Пакита подняла руку в перчатке.
- Оставь эти любезности, Руфина. Он дома?
- Нет, сеньорита.
- Придет обедать?
- Он мне не сказал.
- Неважно. Я его подожду. Ты будешь держать меня здесь, посреди коридора?
Служанка отошла в сторону с обеспокоенным выражением лица. Не взглянув в ее сторону, Пакита прошла в гостиную, примыкающую к прихожей. В ней стояла прекрасная и величественная мебель разных стилей и эпох. На полке она увидела фотографию в серебряной рамке.
Часы на стене пробили два, когда появился хозяин дома. Пакита рассеянно листала томик поэзии из библиотеки. При виде девушки лицо мужчины просияло, но тут же снова помрачнело.
- Я пришла, чтобы кое-что тебе сказать, - произнесла Пакита без предисловий. - Ты должен кое-что знать.
Хосе-Антонио снял плащ и сел на стул.
- Можешь поберечь нервы, - сухо сказал он. - Я в курсе. Эта крыса в сутане, которую вы держите в доме, не утерпела и явилась, чтобы мне всё рассказать. Разве что тебе есть что добавить.
Пакита открыла рот, но снова его закрыла. Она уже собралась признаться в неожиданно вспыхнувшем чувстве к англичанину, но прежде чем успела произнести хоть слово, мощный луч света смахнул обволакивающую ее темноту, и она осознала, какую глупость чуть не совершила. Очевидность этого заставила ее улыбнуться. Теперь настала ее очередь опустить глаза. Когда она их подняла, силуэт находящегося перед ней мужчины, который пристально и непонимающе на нее смотрел, расплывался от нахлынувших слез.

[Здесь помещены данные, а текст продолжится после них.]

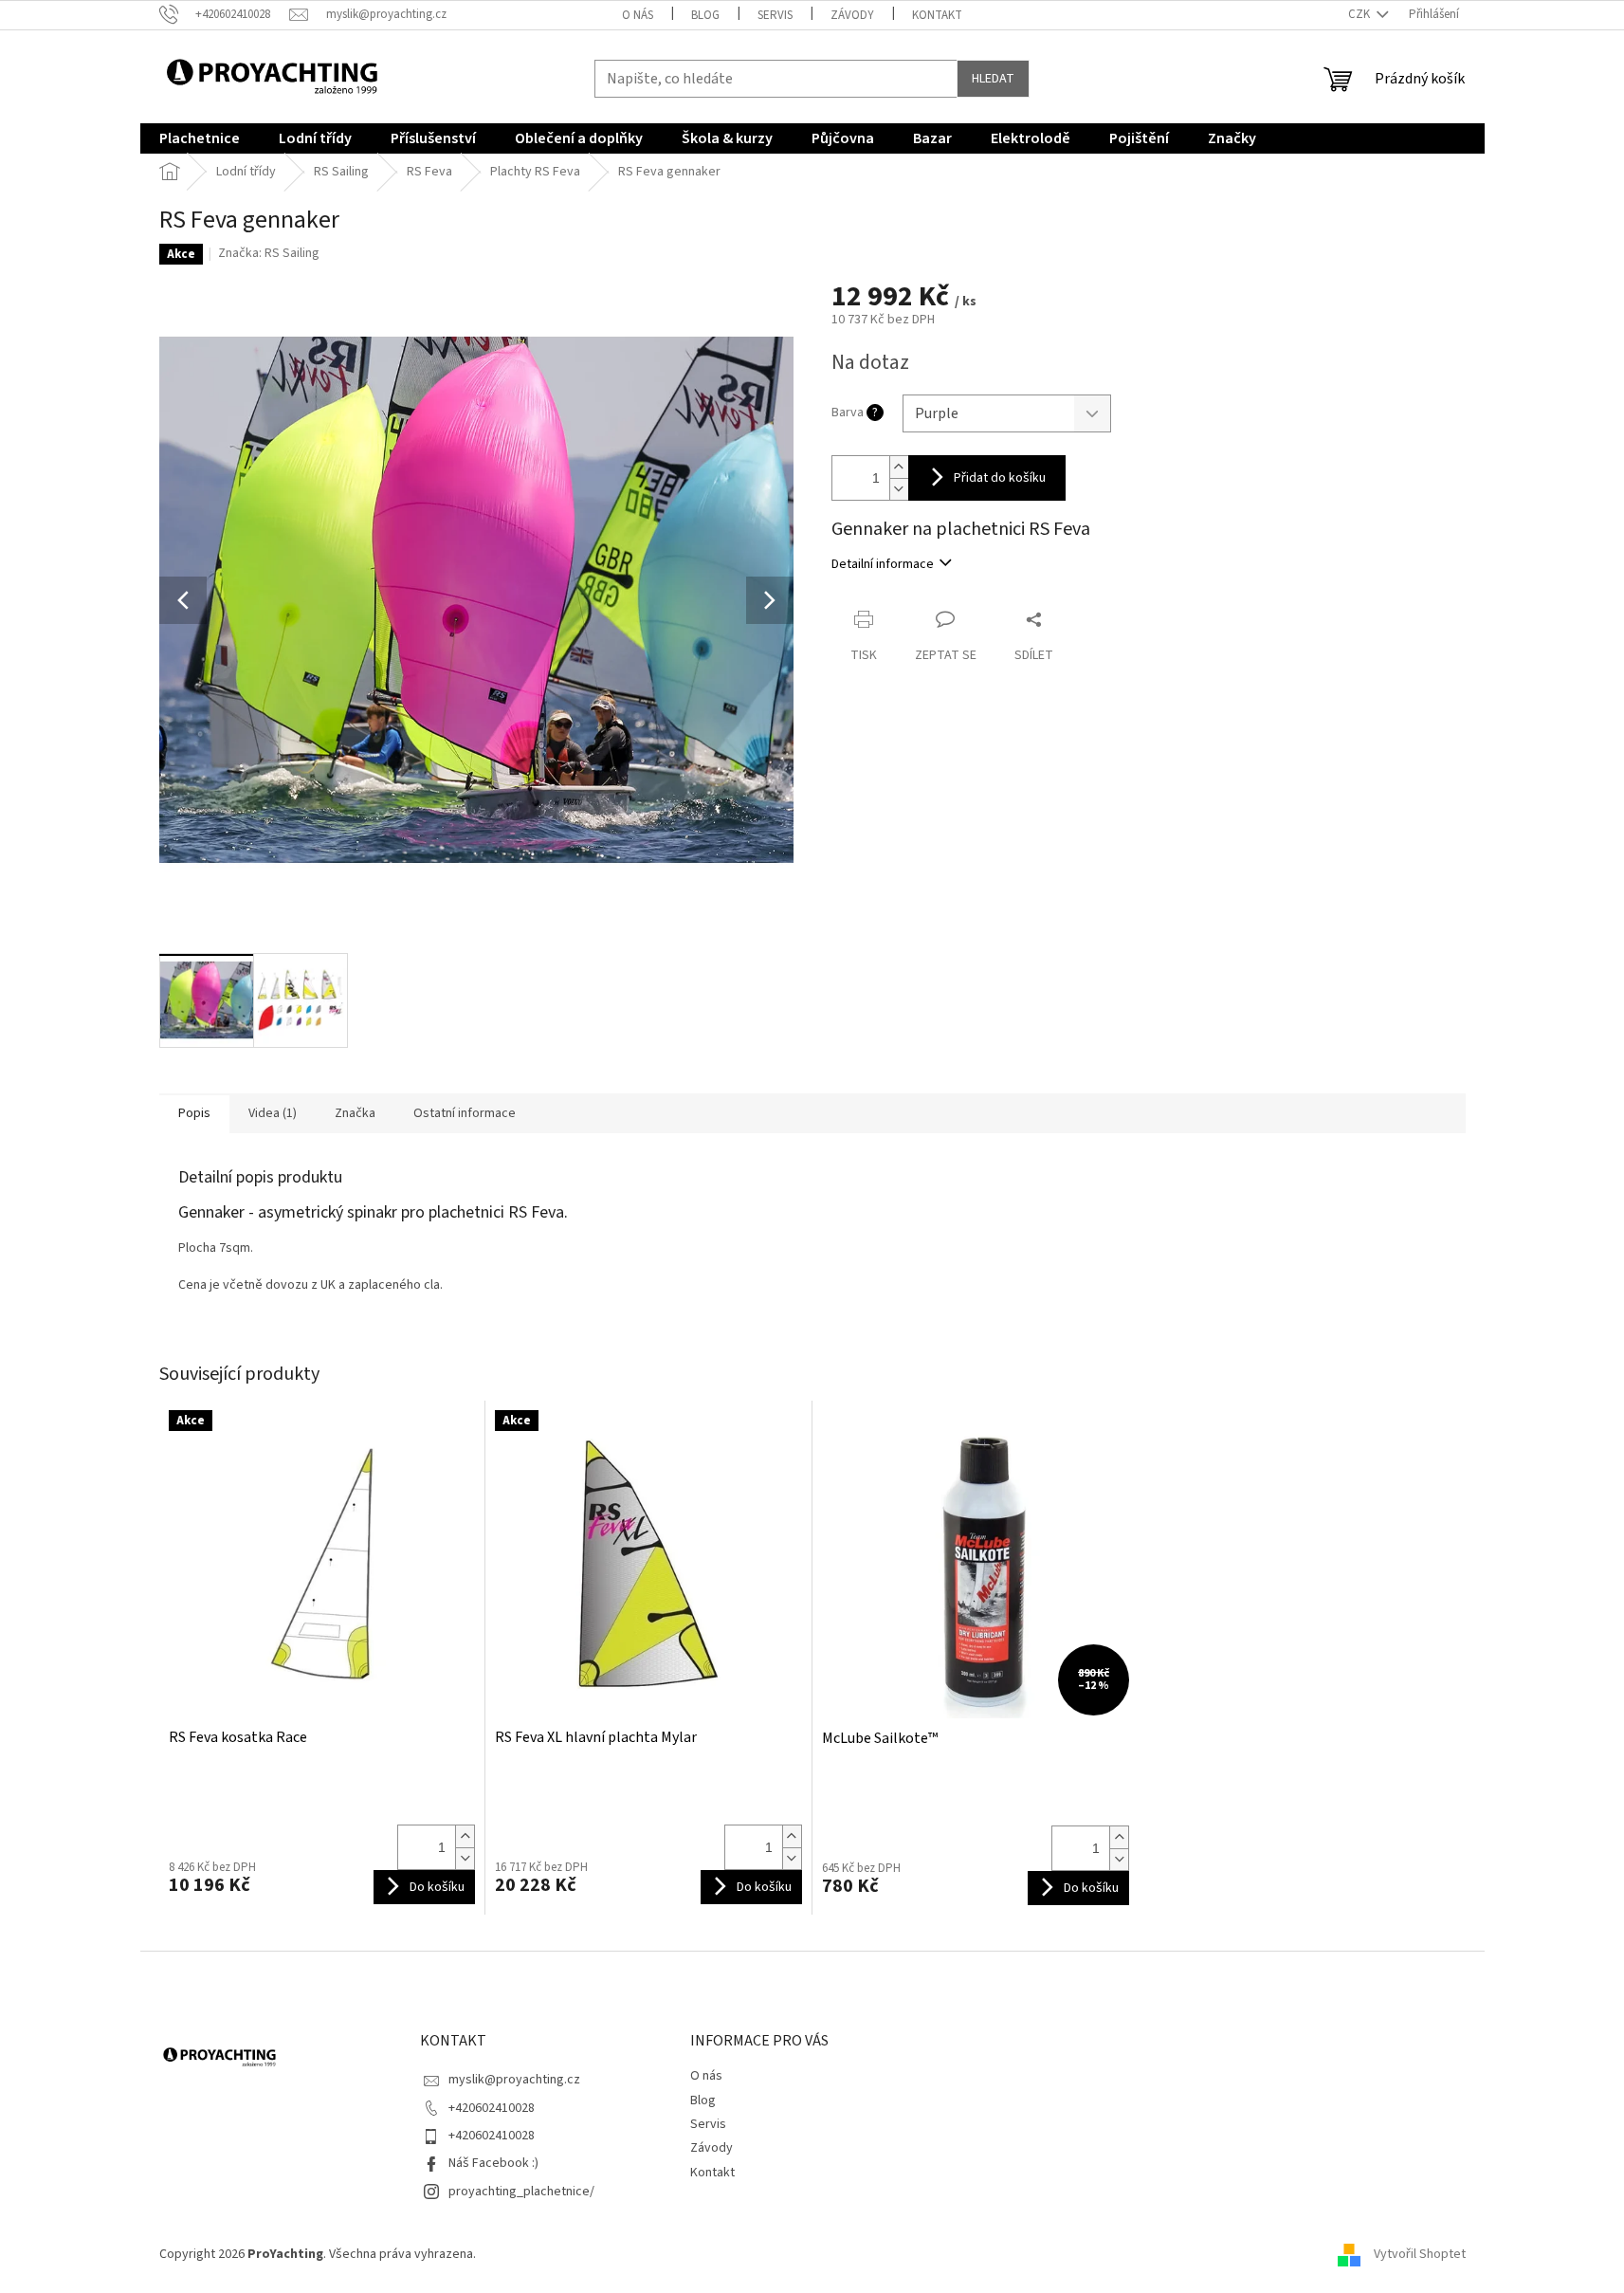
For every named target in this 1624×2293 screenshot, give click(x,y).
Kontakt (937, 15)
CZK (1360, 14)
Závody (852, 15)
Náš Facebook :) (493, 2163)
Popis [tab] (194, 1113)
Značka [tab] (355, 1113)
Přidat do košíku (1000, 477)
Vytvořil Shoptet (1420, 2254)
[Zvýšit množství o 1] (898, 467)
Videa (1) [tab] (272, 1113)
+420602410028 (491, 2108)
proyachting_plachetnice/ (521, 2191)
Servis (775, 15)
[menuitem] (199, 138)
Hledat (993, 78)
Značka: (268, 253)
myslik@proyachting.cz (514, 2079)
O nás (637, 15)
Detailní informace (882, 564)
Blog (705, 15)
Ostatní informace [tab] (464, 1113)
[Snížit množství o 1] (898, 489)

- Это была просто безумная выходка, - пробормотала она себе под нос. - Я любила в своей жизни только одного мужчину. У меня никогда не будет другого. Я вела себя как дура. А теперь этого уже не исправить. Я пришла не просить прощения. Если одолжишь мне носовой платок, я буду рада.

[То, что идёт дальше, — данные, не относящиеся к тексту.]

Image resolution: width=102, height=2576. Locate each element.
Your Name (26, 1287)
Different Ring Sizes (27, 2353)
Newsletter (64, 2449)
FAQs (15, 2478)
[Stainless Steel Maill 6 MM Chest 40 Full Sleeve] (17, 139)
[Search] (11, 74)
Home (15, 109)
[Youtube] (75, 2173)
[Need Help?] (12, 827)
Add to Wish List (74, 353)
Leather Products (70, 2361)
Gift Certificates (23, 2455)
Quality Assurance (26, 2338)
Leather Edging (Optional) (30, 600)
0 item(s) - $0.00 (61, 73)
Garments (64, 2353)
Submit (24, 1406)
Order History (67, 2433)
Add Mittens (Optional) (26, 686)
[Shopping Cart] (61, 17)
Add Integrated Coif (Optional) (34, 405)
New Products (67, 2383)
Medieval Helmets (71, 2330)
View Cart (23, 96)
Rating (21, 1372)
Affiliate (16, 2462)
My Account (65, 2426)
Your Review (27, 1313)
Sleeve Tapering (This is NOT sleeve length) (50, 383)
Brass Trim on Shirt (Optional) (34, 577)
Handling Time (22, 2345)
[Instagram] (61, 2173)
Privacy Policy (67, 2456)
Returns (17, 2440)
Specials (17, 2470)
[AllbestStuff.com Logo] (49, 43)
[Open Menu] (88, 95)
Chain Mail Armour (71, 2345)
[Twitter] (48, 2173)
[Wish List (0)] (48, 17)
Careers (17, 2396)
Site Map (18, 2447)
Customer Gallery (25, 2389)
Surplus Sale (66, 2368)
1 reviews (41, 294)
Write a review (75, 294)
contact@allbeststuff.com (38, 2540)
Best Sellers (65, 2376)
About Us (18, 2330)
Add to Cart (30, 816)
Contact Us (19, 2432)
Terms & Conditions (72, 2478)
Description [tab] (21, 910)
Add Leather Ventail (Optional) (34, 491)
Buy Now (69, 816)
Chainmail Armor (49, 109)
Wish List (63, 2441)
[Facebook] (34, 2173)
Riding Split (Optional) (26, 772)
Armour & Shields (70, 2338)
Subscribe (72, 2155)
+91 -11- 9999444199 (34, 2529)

Хосе-Антонио поспешно протянул платок, не пытаясь к ней прикоснуться. Пакита вытерла слезы и вернула платок. Она сделал над собой усилие, чтобы сдержать неуместный смешок, который вырвался у нее при мысли об Энтони Уайтлендсе: то, что произошло между ними в гостиничном номере, сейчас казалось ей какой-то сценой из комедийного фильма, где чувства и действия - всего лишь хитроумные механизмы для развлечения публики, не знающей фабулы этого фарса. Хосе-Антонио заметил эту веселость, которая сбила его с толку. Пакита вновь обрела серьезность.
- Прости, - сказала она. - В этом нет ничего забавного. Но мне почему-то смешно. Но это к делу не относится. По правде говоря, я пришла попросить тебя об огромной услуге. Это очень важно для успокоения моей совести. Этот человек, англичанин... его хотят убить.